In the stretch from the start of the records through the line containing "(x=249, y=546)", replace "refrigerant" with "coolant" and leave everything else unchanged. Give only those lines, without the pictures.

--- begin ---

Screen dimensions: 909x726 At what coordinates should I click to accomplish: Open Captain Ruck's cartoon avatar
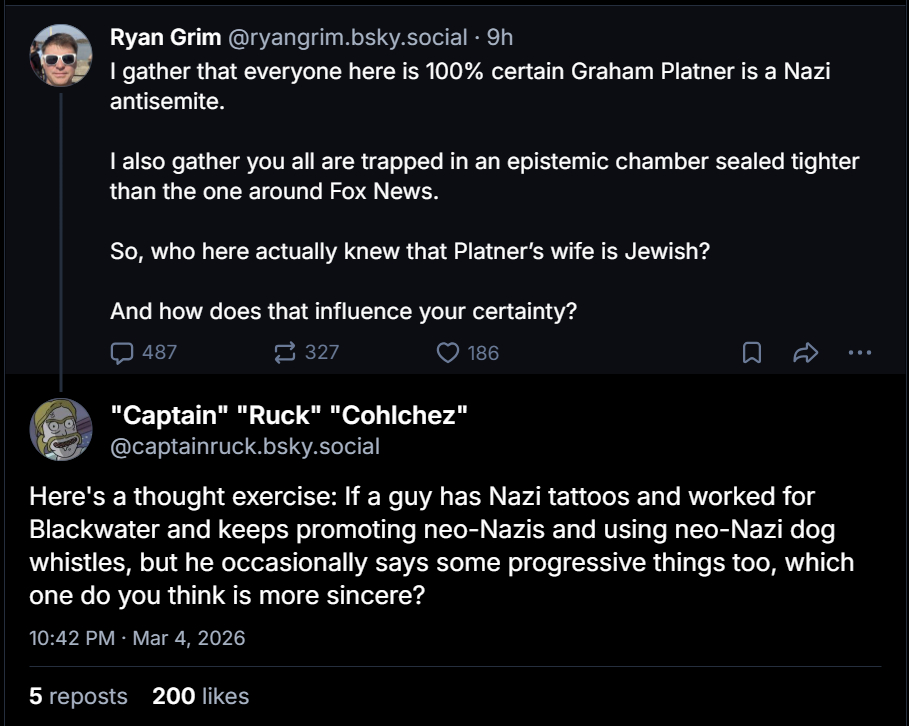[x=61, y=429]
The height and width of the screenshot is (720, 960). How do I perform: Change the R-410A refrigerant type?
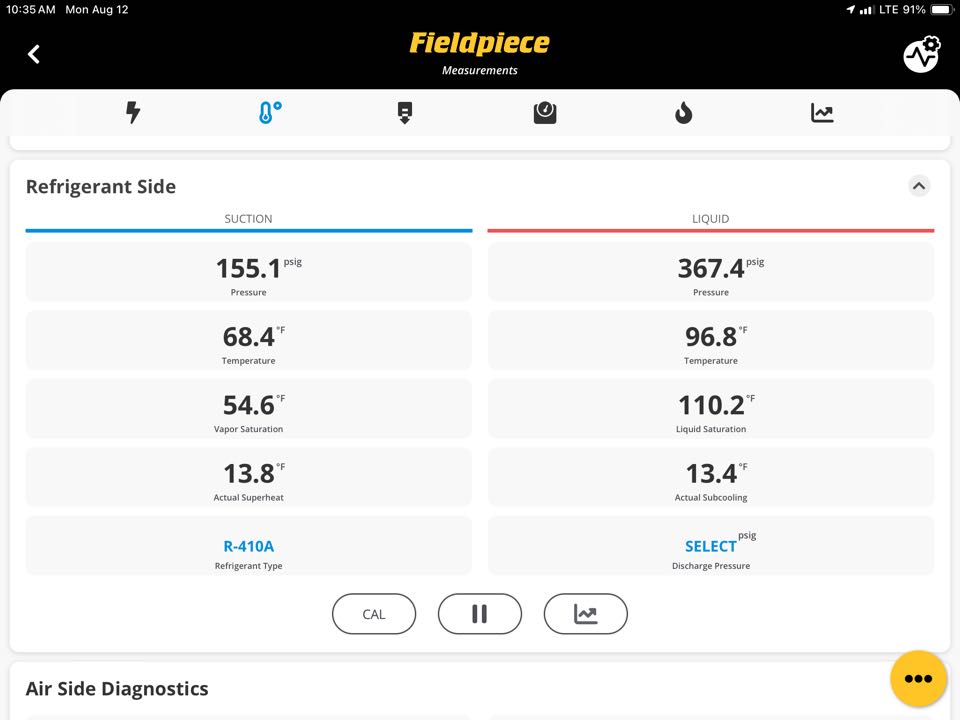(x=249, y=546)
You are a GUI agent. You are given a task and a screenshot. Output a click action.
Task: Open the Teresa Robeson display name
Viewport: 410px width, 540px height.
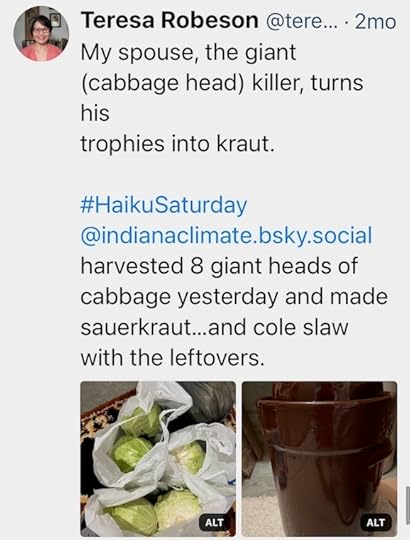(x=170, y=21)
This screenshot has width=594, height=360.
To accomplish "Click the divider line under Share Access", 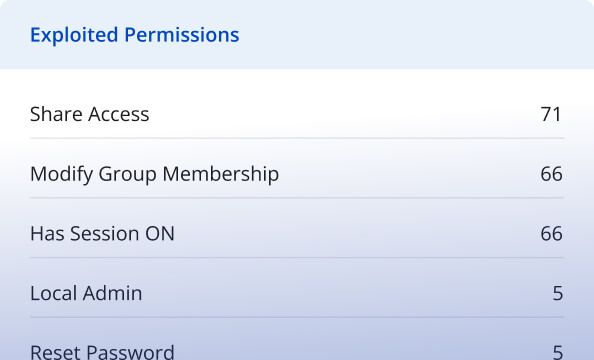I will point(297,138).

--- end ---

Output for this task:
Screen dimensions: 909x726 At what coordinates should I click to accomplish: Open Captain Ruck's cartoon avatar
[x=61, y=429]
The height and width of the screenshot is (720, 960). How do I perform: Change the R-410A coolant type?
(x=249, y=546)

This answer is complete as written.